INSTRUCTIONS FOR THE TASK: Duplicate the entries below, beginning at the line that contains "Open the View menu" and stopping after the line that contains "coord(115,181)".

Click-target entries:
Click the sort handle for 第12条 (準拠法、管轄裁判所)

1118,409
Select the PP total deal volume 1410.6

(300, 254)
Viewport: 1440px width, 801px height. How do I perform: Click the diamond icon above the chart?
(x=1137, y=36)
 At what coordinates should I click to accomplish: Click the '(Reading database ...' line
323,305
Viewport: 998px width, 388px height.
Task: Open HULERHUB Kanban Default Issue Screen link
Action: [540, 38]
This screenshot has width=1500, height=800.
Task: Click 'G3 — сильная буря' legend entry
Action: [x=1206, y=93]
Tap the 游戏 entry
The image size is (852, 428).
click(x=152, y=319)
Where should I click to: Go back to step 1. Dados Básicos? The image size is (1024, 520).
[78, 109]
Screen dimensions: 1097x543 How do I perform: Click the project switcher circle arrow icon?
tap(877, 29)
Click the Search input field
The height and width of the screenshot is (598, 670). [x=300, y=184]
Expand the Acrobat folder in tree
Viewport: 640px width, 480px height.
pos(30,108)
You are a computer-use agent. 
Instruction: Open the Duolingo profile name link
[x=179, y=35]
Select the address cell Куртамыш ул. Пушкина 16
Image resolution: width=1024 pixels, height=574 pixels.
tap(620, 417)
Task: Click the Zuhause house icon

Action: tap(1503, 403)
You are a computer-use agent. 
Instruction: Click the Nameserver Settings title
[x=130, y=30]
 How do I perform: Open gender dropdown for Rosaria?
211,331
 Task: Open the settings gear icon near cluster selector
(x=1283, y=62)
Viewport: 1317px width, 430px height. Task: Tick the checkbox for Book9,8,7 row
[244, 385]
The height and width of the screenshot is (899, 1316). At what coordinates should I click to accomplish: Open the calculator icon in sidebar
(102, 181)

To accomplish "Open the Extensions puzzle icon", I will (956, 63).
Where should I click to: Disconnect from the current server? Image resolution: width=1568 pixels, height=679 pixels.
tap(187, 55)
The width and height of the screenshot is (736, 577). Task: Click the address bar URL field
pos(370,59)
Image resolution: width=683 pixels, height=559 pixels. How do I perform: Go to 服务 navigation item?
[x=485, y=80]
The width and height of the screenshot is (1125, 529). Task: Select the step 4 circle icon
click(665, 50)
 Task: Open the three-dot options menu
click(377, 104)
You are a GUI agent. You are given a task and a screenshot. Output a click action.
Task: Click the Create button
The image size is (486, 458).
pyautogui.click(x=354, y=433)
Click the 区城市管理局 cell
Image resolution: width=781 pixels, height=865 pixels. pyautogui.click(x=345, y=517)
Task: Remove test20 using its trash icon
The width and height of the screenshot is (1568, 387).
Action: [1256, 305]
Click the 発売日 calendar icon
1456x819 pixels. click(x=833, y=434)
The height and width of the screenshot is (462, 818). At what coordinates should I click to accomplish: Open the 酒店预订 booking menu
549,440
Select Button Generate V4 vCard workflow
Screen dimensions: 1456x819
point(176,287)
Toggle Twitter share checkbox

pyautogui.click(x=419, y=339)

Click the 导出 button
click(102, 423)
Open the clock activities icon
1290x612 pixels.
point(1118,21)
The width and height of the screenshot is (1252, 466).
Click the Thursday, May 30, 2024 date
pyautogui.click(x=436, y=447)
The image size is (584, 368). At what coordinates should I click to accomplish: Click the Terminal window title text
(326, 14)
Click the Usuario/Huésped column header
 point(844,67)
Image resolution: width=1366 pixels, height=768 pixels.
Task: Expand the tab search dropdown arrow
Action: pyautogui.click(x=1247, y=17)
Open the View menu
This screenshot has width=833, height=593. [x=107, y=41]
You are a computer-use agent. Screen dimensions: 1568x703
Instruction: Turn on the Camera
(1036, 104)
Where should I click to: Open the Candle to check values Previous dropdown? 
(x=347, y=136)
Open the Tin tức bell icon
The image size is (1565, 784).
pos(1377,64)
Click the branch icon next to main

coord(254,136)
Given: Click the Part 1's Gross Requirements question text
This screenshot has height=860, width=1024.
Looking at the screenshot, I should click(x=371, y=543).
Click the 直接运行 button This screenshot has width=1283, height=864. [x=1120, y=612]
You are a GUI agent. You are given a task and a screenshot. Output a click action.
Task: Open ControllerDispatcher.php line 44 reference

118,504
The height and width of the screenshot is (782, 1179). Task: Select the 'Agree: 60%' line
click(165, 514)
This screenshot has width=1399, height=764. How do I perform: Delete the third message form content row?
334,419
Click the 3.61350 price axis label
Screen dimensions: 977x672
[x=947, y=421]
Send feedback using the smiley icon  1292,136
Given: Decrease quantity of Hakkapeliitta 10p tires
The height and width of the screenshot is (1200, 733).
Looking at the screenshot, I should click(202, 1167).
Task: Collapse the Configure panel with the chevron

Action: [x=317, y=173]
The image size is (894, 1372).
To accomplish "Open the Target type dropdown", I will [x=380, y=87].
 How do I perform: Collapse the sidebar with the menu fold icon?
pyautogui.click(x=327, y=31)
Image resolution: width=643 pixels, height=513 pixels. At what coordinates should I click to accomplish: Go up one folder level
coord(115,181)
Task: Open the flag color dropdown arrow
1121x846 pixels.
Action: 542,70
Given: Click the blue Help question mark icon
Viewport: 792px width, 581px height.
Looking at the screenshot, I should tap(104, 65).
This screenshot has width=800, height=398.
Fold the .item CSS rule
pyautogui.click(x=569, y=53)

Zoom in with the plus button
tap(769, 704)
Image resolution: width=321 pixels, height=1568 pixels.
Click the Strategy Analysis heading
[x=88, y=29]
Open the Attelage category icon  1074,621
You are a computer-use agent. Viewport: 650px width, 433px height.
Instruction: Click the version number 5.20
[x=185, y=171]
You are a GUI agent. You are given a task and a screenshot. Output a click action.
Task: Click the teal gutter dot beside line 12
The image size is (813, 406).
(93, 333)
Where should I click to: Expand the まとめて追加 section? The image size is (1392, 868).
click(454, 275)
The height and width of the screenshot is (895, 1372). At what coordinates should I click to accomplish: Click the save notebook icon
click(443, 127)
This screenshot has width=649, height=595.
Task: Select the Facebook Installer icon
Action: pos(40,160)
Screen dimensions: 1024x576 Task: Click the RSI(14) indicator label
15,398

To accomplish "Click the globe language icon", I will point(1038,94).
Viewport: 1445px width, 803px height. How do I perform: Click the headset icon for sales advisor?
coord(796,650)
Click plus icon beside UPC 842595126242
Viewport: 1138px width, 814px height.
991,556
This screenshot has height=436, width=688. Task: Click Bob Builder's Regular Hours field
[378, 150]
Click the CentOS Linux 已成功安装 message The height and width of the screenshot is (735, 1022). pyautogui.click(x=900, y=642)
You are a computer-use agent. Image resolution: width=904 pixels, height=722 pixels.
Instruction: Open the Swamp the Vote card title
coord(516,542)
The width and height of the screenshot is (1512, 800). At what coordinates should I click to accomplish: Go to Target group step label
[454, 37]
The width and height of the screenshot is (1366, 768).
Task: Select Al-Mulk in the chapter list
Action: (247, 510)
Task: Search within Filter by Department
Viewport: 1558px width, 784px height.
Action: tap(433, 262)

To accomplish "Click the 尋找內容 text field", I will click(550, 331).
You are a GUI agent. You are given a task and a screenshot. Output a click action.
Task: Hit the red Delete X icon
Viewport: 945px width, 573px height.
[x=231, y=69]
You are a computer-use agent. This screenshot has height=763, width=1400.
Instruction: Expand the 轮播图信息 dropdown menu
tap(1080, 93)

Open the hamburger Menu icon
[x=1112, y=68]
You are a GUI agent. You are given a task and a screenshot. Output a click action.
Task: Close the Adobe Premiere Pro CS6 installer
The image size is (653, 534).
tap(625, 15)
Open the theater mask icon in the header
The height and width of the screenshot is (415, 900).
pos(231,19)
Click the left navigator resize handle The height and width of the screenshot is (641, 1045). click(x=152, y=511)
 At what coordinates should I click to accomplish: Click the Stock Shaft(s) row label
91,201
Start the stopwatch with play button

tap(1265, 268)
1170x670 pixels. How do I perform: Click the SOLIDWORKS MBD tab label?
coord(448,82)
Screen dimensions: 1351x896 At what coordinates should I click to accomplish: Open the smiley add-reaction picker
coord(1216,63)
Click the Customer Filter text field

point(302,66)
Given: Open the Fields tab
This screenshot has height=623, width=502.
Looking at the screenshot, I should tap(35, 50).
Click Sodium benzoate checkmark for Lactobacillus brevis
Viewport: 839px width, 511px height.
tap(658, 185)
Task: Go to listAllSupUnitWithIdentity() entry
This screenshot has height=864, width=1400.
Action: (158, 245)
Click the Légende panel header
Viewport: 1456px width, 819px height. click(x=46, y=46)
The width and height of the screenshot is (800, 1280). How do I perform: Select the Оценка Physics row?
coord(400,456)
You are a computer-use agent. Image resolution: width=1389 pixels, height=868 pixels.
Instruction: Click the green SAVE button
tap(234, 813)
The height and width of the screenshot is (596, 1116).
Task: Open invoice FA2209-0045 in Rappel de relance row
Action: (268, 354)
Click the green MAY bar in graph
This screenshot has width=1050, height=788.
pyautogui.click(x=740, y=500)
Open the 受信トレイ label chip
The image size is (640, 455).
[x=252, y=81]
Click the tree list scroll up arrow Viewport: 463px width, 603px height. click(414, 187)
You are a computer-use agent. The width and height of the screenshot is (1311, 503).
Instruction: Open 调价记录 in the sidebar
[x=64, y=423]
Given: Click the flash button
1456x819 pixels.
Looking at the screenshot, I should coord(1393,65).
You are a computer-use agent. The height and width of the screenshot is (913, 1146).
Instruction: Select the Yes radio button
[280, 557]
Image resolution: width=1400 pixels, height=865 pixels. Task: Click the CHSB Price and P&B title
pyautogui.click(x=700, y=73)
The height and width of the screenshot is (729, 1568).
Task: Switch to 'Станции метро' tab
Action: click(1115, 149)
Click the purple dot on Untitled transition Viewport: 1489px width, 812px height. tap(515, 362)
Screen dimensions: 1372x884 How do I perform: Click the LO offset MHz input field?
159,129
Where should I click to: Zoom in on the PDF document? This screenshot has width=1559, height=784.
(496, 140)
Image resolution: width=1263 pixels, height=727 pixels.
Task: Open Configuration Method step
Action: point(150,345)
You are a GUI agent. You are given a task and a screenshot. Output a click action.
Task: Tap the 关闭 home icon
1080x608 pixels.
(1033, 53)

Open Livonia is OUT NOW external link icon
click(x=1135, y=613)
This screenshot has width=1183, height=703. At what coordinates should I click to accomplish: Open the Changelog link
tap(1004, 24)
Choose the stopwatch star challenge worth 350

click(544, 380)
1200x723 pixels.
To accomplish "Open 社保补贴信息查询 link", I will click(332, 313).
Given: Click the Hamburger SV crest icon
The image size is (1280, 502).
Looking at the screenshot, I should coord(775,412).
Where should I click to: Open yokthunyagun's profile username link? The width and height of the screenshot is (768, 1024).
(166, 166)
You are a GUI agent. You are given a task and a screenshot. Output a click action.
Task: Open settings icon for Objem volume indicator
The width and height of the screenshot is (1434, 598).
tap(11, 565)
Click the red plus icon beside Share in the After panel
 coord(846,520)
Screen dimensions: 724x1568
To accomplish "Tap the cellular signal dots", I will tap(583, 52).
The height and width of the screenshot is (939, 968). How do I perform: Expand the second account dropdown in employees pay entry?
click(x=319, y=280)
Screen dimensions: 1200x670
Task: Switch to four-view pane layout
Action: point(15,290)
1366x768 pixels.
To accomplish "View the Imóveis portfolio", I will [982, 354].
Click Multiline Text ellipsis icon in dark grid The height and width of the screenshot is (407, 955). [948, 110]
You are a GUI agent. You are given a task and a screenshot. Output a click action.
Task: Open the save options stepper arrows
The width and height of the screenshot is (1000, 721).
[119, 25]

OUTPUT OF THE TASK:
Open the View menu
This screenshot has width=833, height=593. [x=107, y=41]
You are a computer-use agent. Screen dimensions: 1568x703
Instruction: Turn on the Camera
(1036, 104)
Where should I click to: Open the Candle to check values Previous dropdown? 
(x=347, y=136)
Open the Tin tức bell icon
The image size is (1565, 784).
pos(1377,64)
Click the branch icon next to main

coord(254,136)
Given: Click the Part 1's Gross Requirements question text
This screenshot has height=860, width=1024.
Looking at the screenshot, I should click(x=371, y=543).
Click the 直接运行 button This screenshot has width=1283, height=864. [x=1120, y=612]
You are a GUI agent. You are given a task and a screenshot. Output a click action.
Task: Open ControllerDispatcher.php line 44 reference

118,504
The height and width of the screenshot is (782, 1179). Task: Select the 'Agree: 60%' line
click(165, 514)
This screenshot has width=1399, height=764. How do I perform: Delete the third message form content row?
334,419
Click the 3.61350 price axis label
Screen dimensions: 977x672
[x=947, y=421]
Send feedback using the smiley icon  1292,136
Given: Decrease quantity of Hakkapeliitta 10p tires
The height and width of the screenshot is (1200, 733).
Looking at the screenshot, I should click(202, 1167).
Task: Collapse the Configure panel with the chevron

Action: [x=317, y=173]
The image size is (894, 1372).
To accomplish "Open the Target type dropdown", I will [x=380, y=87].
 How do I perform: Collapse the sidebar with the menu fold icon?
pyautogui.click(x=327, y=31)
Image resolution: width=643 pixels, height=513 pixels. At what coordinates should I click to accomplish: Go up one folder level
coord(115,181)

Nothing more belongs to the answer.